- _TASK TO CARRY OUT_
Each line below should be repeated exactly as written, with no pictures carried over.

*** TASK INPUT

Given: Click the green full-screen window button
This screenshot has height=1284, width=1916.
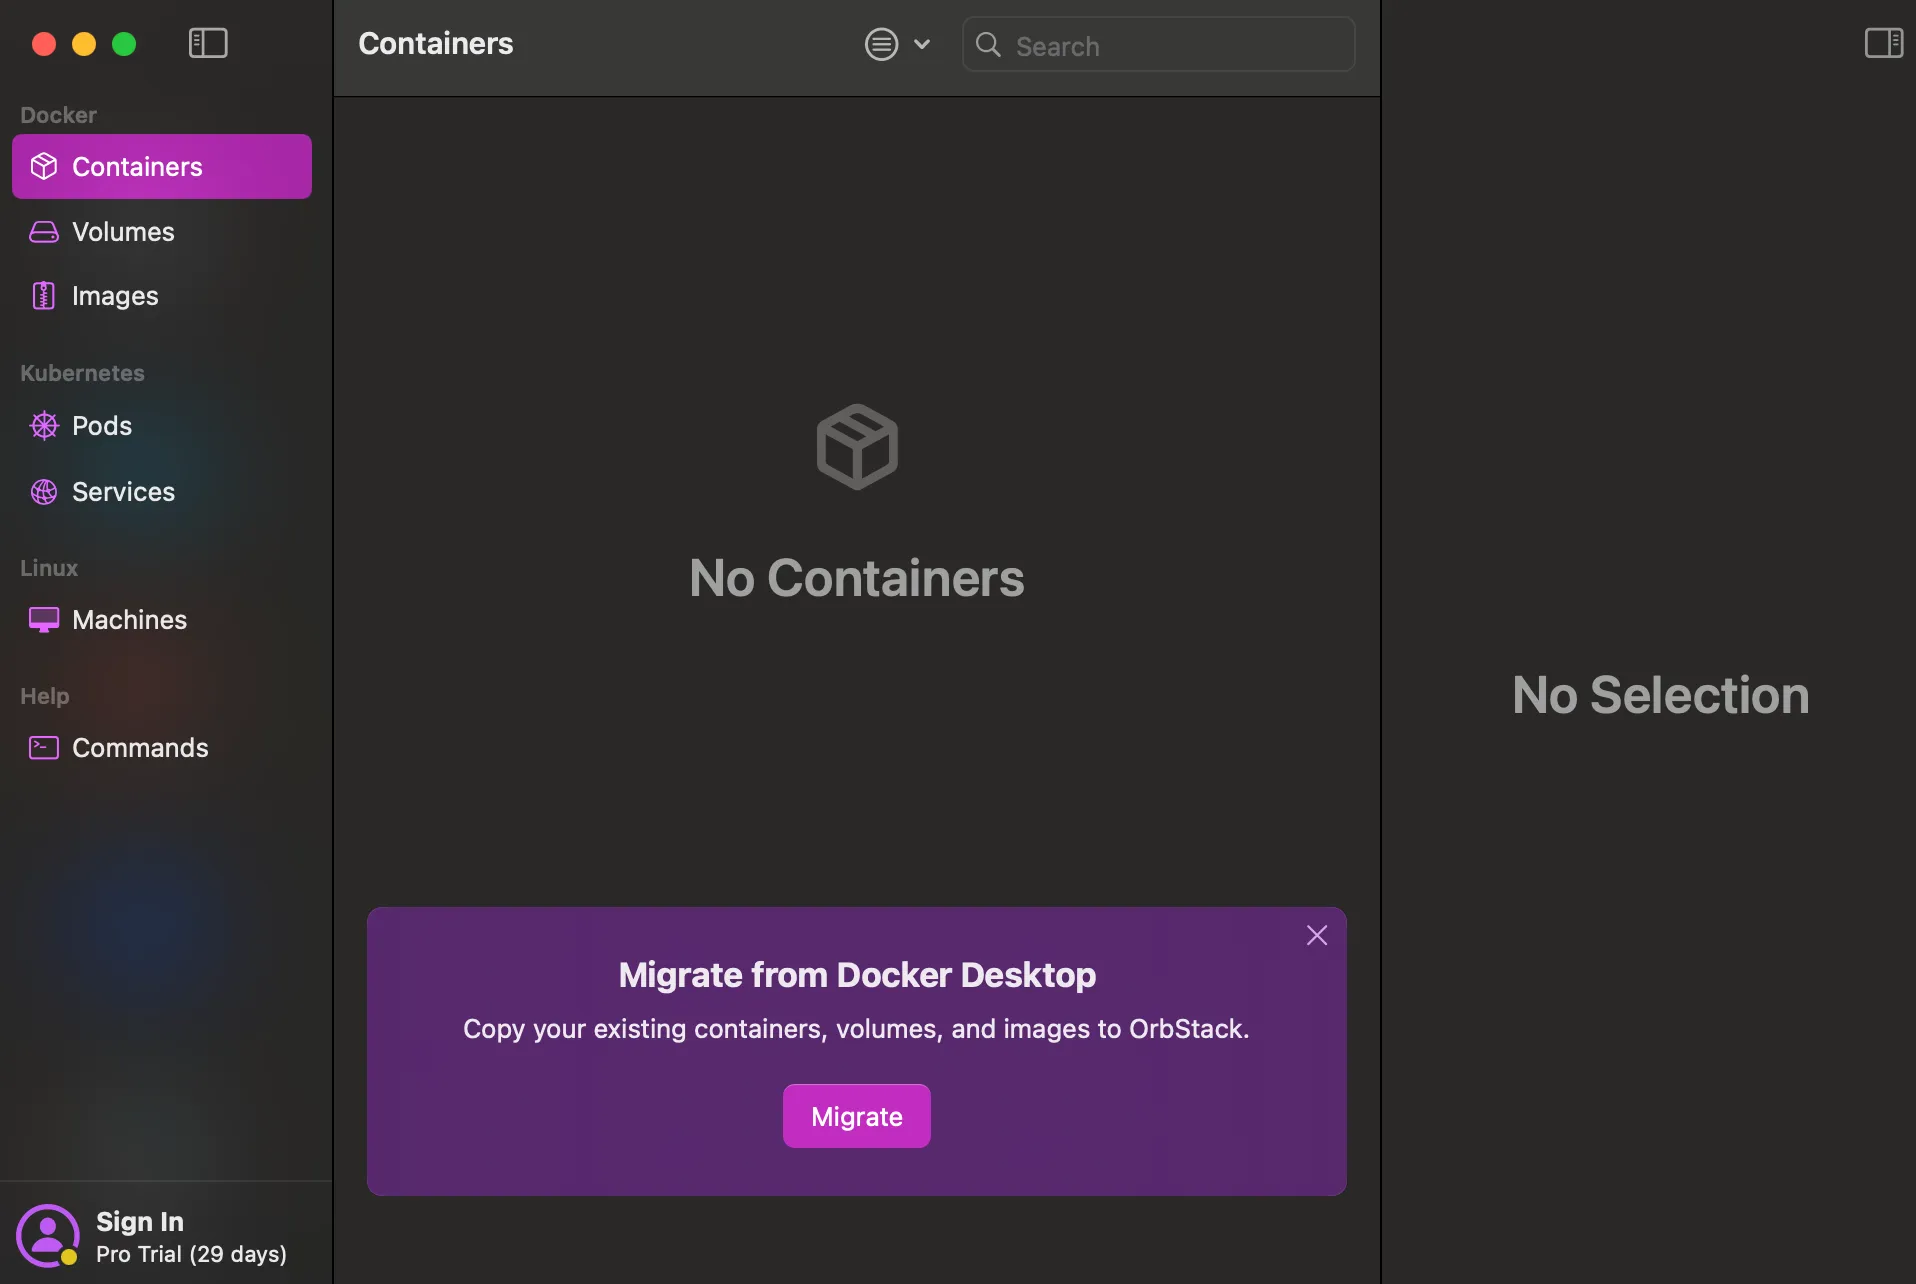Looking at the screenshot, I should click(124, 44).
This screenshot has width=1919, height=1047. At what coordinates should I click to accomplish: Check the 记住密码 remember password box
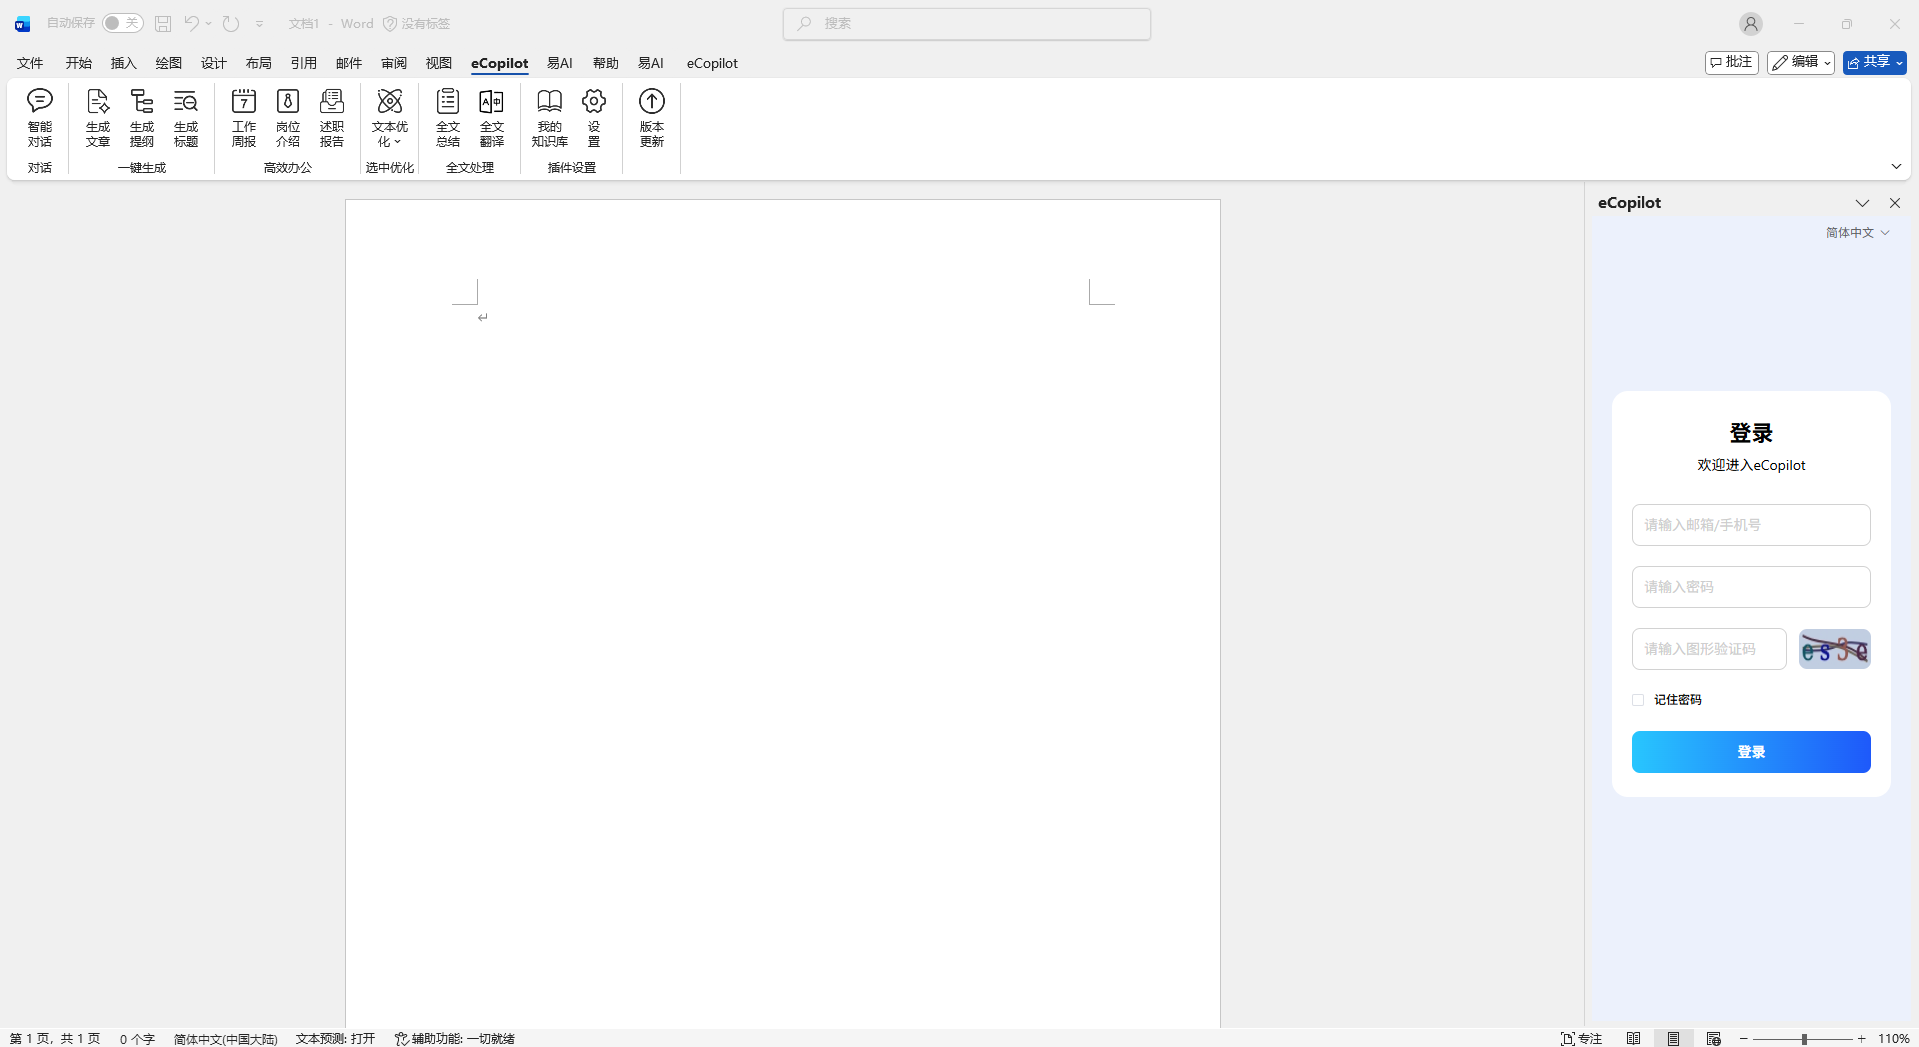[x=1638, y=700]
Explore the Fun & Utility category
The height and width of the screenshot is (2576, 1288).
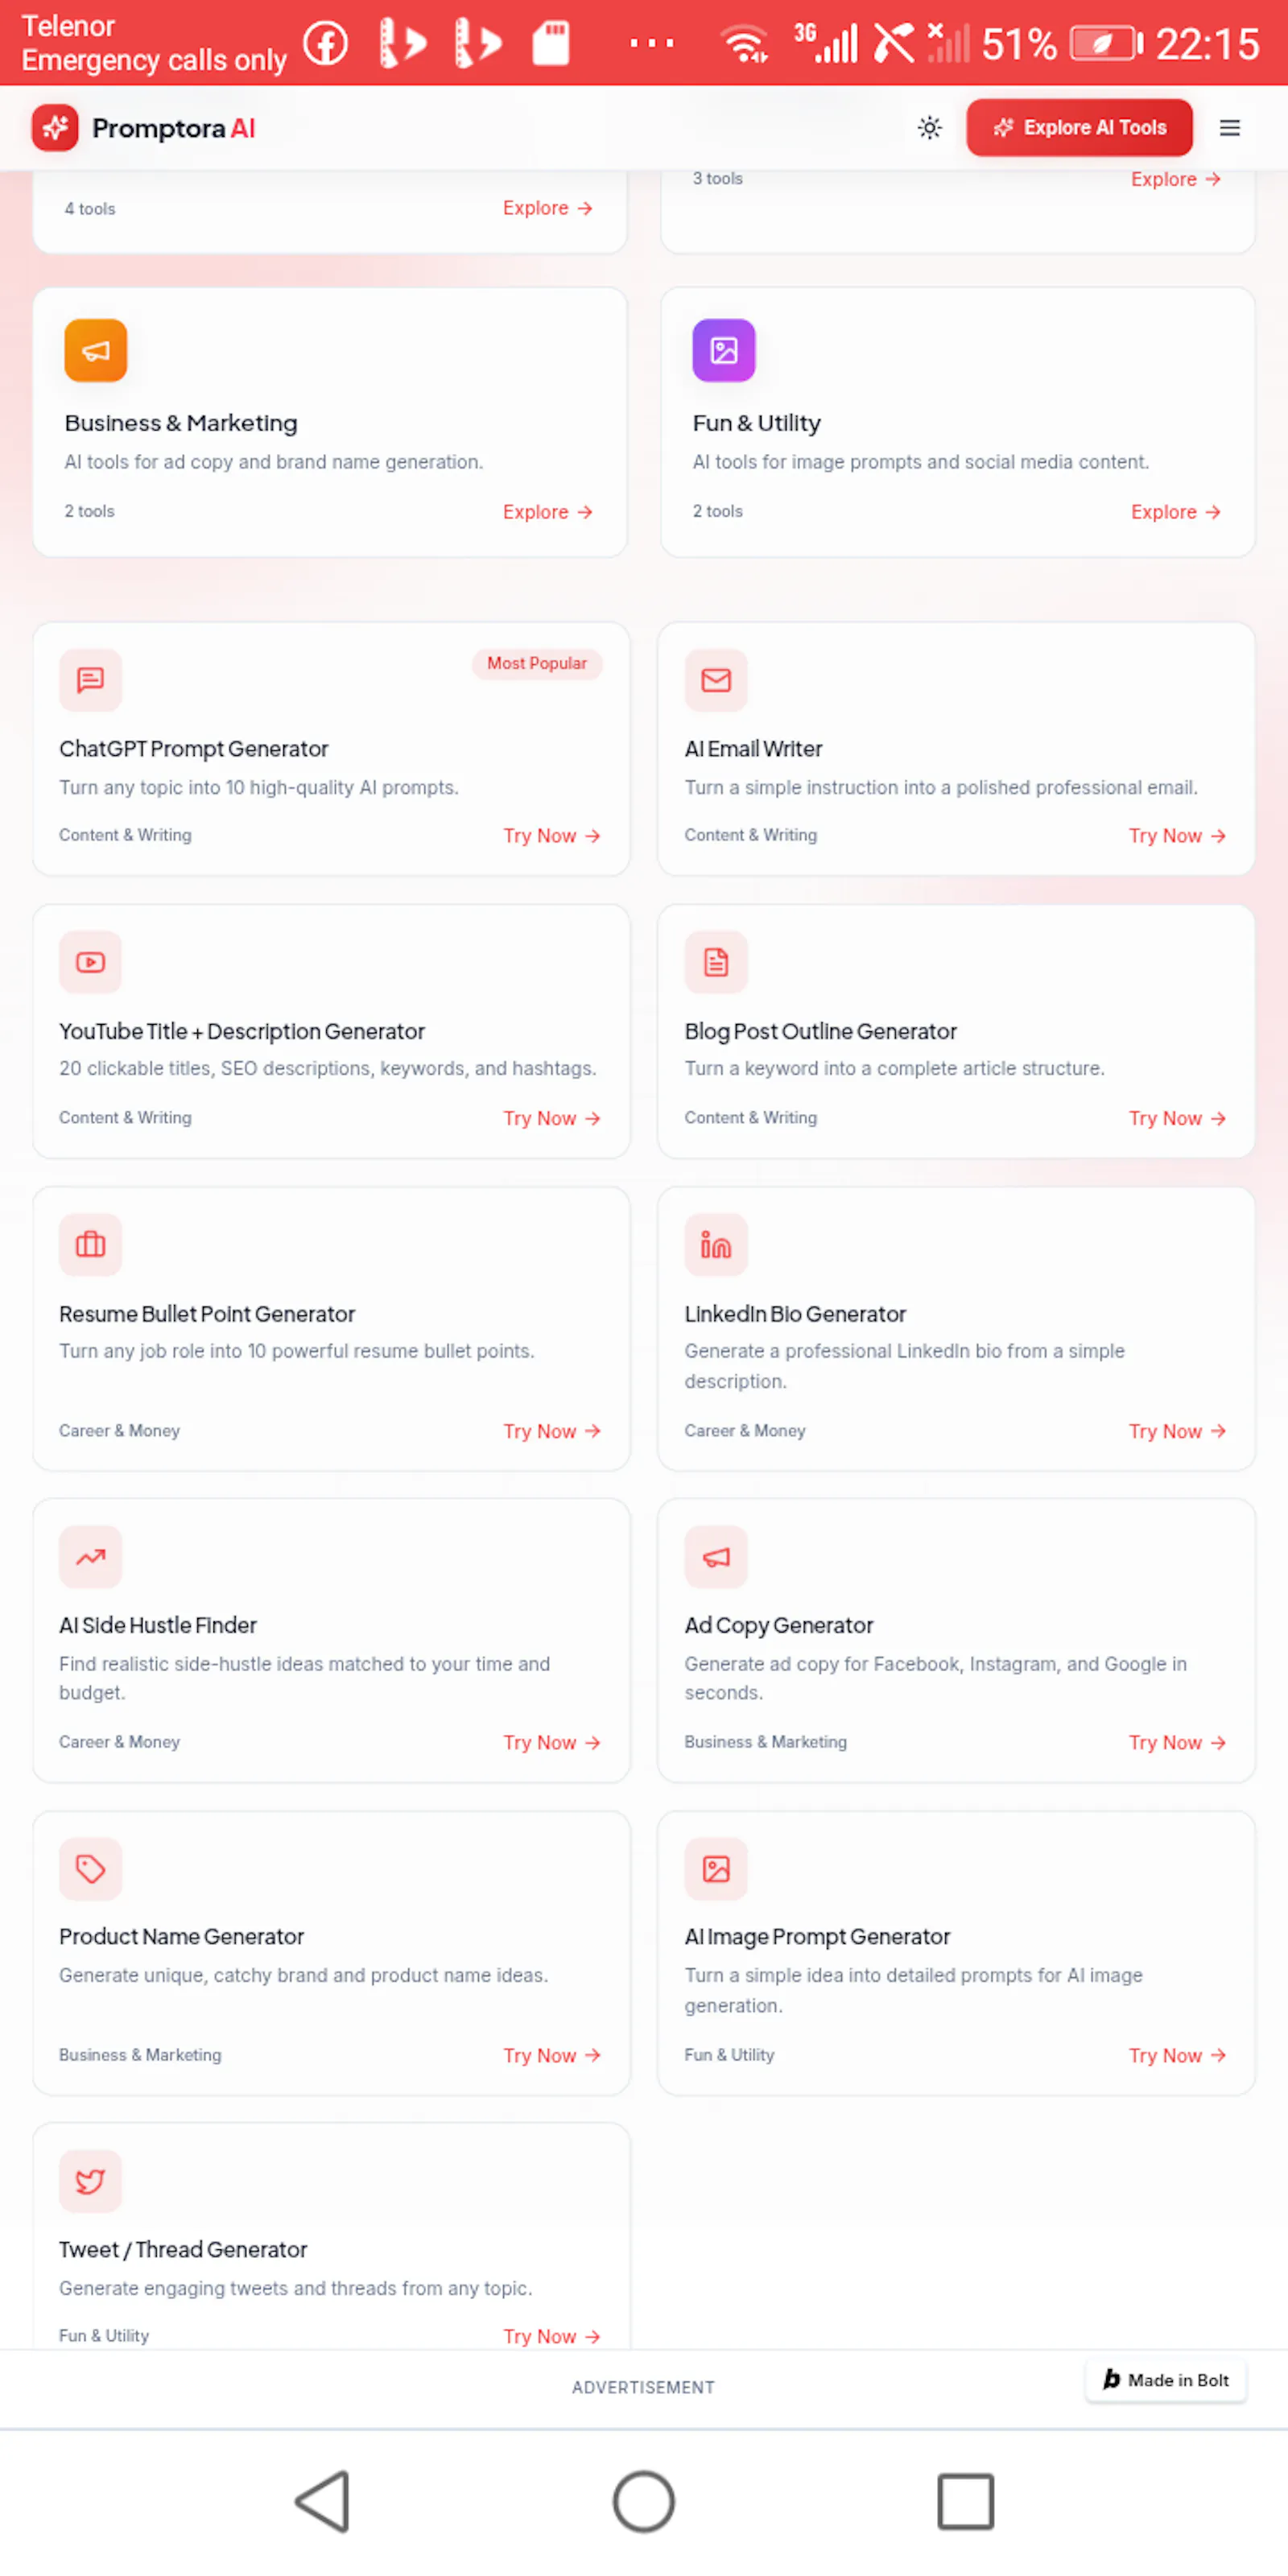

******

- _EXERCISE RESULT_
Given: Click the green full-screen window button
This screenshot has height=1284, width=1916.
Looking at the screenshot, I should click(124, 44).
This screenshot has width=1919, height=1047. At what coordinates should I click to accomplish: Check the 记住密码 remember password box
[x=1638, y=700]
Explore the Fun & Utility category
The height and width of the screenshot is (2576, 1288).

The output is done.